En quelques jours, le meurtre de trois jeunes garçons vient troubler la quiétude d'Accendura, un petit village du sud de l'Italie. Un journaliste suit de très près l'enquête poussive d'une police locale qui peine à contenir la colère des villageois, dans un contexte de grande paranoïa.

On ne torture pas un petit canard ! Voici comment aurait dû s'appeler chez nous cette œuvre méconnue et pas moins pierre angulaire de l’œuvre de Lucio Fulci si elle avait gardé la traduction littérale de son titre original Non si sevizia une paperino.
C'était sans compter sur des distributeurs facétieux, voire indélicats qui lui préféreront le titre La Longue nuit de l'exorcisme, à celui de Paperino, plus bref lors de son exploitation vidéo, sans s'émouvoir du fait que l'essentiel de l'action se passe de jour et qu'il n'est à aucun moment question d'un exorcisme... passons.

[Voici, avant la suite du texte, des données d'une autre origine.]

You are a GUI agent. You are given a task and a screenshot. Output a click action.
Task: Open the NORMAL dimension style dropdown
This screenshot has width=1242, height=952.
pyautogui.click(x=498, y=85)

S'offrant quelques libertés par rapport au giallo italien traditionnel, le regretté Lucio Fulci, pas encore responsable des débordements gores de Frayeurs ou de L'Au-delà, peint le tableau peu glorieux d'une ruralité glaciale et superstitieuse, théâtre de meurtres d'enfants. Fidèle à lui-même et armé de sa caméra si expressive, le cinéaste aimait déjà piéger son public dans une certaine intensité cinématographique, comme si le malaise voire la fureur qui transpirent des images cherchaient à compenser l'impossibilité de ressentir la douleur physique et psychologique de ses personnages.

Bien que tout le monde ne goûte pas le cinéma éloquent et jusqu’au-boutiste de celui que l'on surnomme le poète du macabre, il faut bien admettre que le dégoût ou l'empathie qu'il génère s'en retrouvent décuplés. Si l'on excepte les scènes macabres avec les enfants, sans le filtre qui serait aujourd’hui imposé par dame censure, la séquence la plus mémorable de La Longue nuit de l'exorcisme est sans aucun doute cette cruelle expédition punitive contre la "sorcière" du village, que l'on devine également responsable d'avortements. Accompagnée de la chanson mélancolique interprétée par Ornella Vanoni "Quei giorni insieme a te", ce moment de bravoure sur pellicule en devient alors insupportablement écœurant. Un artifice de mise en scène qui n'est pas sans rappeler un autre modèle de dramatisation de l'insoutenable, lors de l'agression de Mari, dans La Dernière maison sur la gauche, produit la même année. Wes et Lucio, même besoin irrépressible de graver la cruauté et la bêtise humaine sur pellicule ?


Cette liberté de ton peut étonner aujourd'hui, pour les raisons évoquées précédemment, mais aussi pour ce qui est de l'érotisation du corps féminin par de jeunes garçons qui plus est, tuent le temps en allant épier des prostituées en service dans les alentours. On retrouve là l'un des thèmes favoris de l'auteur, la perversion sous toutes ses formes qui suinte des personnages et qui vient, fatalement, faire écho à la pseudo-morale d'une Église que le réalisateur n'a jamais porté dans son cœur.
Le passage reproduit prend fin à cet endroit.